• _Exercise prompt_:
Render the listing below as a Markdown table with the columns "Row" and "Line": one row per nonblank line, numbered in order, with blank lines omitted.

• _Exercise materials_:
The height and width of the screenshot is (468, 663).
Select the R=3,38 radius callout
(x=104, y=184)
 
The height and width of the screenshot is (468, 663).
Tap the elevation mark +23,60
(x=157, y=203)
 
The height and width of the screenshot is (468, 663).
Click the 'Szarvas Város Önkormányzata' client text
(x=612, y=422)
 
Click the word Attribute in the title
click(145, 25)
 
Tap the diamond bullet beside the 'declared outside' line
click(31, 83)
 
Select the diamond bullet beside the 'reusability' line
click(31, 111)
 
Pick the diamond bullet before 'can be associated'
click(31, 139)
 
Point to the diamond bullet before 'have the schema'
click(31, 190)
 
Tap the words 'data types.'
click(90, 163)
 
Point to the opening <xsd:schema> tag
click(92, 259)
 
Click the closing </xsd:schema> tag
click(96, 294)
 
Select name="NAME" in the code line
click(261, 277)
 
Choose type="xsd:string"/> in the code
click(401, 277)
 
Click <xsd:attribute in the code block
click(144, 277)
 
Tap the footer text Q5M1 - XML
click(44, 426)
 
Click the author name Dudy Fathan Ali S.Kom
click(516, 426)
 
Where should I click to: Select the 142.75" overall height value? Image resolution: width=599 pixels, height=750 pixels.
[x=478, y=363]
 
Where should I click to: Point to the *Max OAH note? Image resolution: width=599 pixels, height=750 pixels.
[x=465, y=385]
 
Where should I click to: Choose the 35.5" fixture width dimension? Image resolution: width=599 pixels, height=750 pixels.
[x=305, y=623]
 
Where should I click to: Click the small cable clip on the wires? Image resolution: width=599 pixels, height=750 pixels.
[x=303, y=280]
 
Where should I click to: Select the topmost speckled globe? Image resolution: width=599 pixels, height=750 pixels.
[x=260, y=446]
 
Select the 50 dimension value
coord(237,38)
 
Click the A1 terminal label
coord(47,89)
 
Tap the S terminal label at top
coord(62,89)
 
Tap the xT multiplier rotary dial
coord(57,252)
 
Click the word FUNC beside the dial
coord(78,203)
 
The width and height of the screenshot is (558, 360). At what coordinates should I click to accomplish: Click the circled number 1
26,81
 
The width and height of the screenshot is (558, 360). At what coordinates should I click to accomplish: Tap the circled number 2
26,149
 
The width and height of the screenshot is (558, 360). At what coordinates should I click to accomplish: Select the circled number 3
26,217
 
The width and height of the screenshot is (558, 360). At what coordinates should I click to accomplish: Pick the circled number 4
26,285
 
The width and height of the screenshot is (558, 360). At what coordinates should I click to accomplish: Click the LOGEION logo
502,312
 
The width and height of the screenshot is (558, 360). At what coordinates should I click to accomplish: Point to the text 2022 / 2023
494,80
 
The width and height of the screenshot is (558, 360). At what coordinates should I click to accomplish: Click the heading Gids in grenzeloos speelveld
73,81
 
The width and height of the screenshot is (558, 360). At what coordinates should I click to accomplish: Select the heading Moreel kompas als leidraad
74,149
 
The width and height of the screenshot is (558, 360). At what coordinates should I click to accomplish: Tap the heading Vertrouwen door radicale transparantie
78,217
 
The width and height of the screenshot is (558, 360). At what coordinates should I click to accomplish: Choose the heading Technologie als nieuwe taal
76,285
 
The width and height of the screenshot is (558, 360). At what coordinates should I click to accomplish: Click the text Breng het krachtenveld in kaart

• _Correct answer_:
| Row | Line |
|---|---|
| 1 | The height and width of the screenshot is (468, 663). |
| 2 | Select the R=3,38 radius callout |
| 3 | (x=104, y=184) |
| 4 | The height and width of the screenshot is (468, 663). |
| 5 | Tap the elevation mark +23,60 |
| 6 | (x=157, y=203) |
| 7 | The height and width of the screenshot is (468, 663). |
| 8 | Click the 'Szarvas Város Önkormányzata' client text |
| 9 | (x=612, y=422) |
| 10 | Click the word Attribute in the title |
| 11 | click(145, 25) |
| 12 | Tap the diamond bullet beside the 'declared outside' line |
| 13 | click(31, 83) |
| 14 | Select the diamond bullet beside the 'reusability' line |
| 15 | click(31, 111) |
| 16 | Pick the diamond bullet before 'can be associated' |
| 17 | click(31, 139) |
| 18 | Point to the diamond bullet before 'have the schema' |
| 19 | click(31, 190) |
| 20 | Tap the words 'data types.' |
| 21 | click(90, 163) |
| 22 | Point to the opening <xsd:schema> tag |
| 23 | click(92, 259) |
| 24 | Click the closing </xsd:schema> tag |
| 25 | click(96, 294) |
| 26 | Select name="NAME" in the code line |
| 27 | click(261, 277) |
| 28 | Choose type="xsd:string"/> in the code |
| 29 | click(401, 277) |
| 30 | Click <xsd:attribute in the code block |
| 31 | click(144, 277) |
| 32 | Tap the footer text Q5M1 - XML |
| 33 | click(44, 426) |
| 34 | Click the author name Dudy Fathan Ali S.Kom |
| 35 | click(516, 426) |
| 36 | Where should I click to: Select the 142.75" overall height value? Image resolution: width=599 pixels, height=750 pixels. |
| 37 | [x=478, y=363] |
| 38 | Where should I click to: Point to the *Max OAH note? Image resolution: width=599 pixels, height=750 pixels. |
| 39 | [x=465, y=385] |
| 40 | Where should I click to: Choose the 35.5" fixture width dimension? Image resolution: width=599 pixels, height=750 pixels. |
| 41 | [x=305, y=623] |
| 42 | Where should I click to: Click the small cable clip on the wires? Image resolution: width=599 pixels, height=750 pixels. |
| 43 | [x=303, y=280] |
| 44 | Where should I click to: Select the topmost speckled globe? Image resolution: width=599 pixels, height=750 pixels. |
| 45 | [x=260, y=446] |
| 46 | Select the 50 dimension value |
| 47 | coord(237,38) |
| 48 | Click the A1 terminal label |
| 49 | coord(47,89) |
| 50 | Tap the S terminal label at top |
| 51 | coord(62,89) |
| 52 | Tap the xT multiplier rotary dial |
| 53 | coord(57,252) |
| 54 | Click the word FUNC beside the dial |
| 55 | coord(78,203) |
| 56 | The width and height of the screenshot is (558, 360). At what coordinates should I click to accomplish: Click the circled number 1 |
| 57 | 26,81 |
| 58 | The width and height of the screenshot is (558, 360). At what coordinates should I click to accomplish: Tap the circled number 2 |
| 59 | 26,149 |
| 60 | The width and height of the screenshot is (558, 360). At what coordinates should I click to accomplish: Select the circled number 3 |
| 61 | 26,217 |
| 62 | The width and height of the screenshot is (558, 360). At what coordinates should I click to accomplish: Pick the circled number 4 |
| 63 | 26,285 |
| 64 | The width and height of the screenshot is (558, 360). At what coordinates should I click to accomplish: Click the LOGEION logo |
| 65 | 502,312 |
| 66 | The width and height of the screenshot is (558, 360). At what coordinates should I click to accomplish: Point to the text 2022 / 2023 |
| 67 | 494,80 |
| 68 | The width and height of the screenshot is (558, 360). At what coordinates should I click to accomplish: Click the heading Gids in grenzeloos speelveld |
| 69 | 73,81 |
| 70 | The width and height of the screenshot is (558, 360). At what coordinates should I click to accomplish: Select the heading Moreel kompas als leidraad |
| 71 | 74,149 |
| 72 | The width and height of the screenshot is (558, 360). At what coordinates should I click to accomplish: Tap the heading Vertrouwen door radicale transparantie |
| 73 | 78,217 |
| 74 | The width and height of the screenshot is (558, 360). At what coordinates should I click to accomplish: Choose the heading Technologie als nieuwe taal |
| 75 | 76,285 |
| 76 | The width and height of the screenshot is (558, 360). At what coordinates should I click to accomplish: Click the text Breng het krachtenveld in kaart |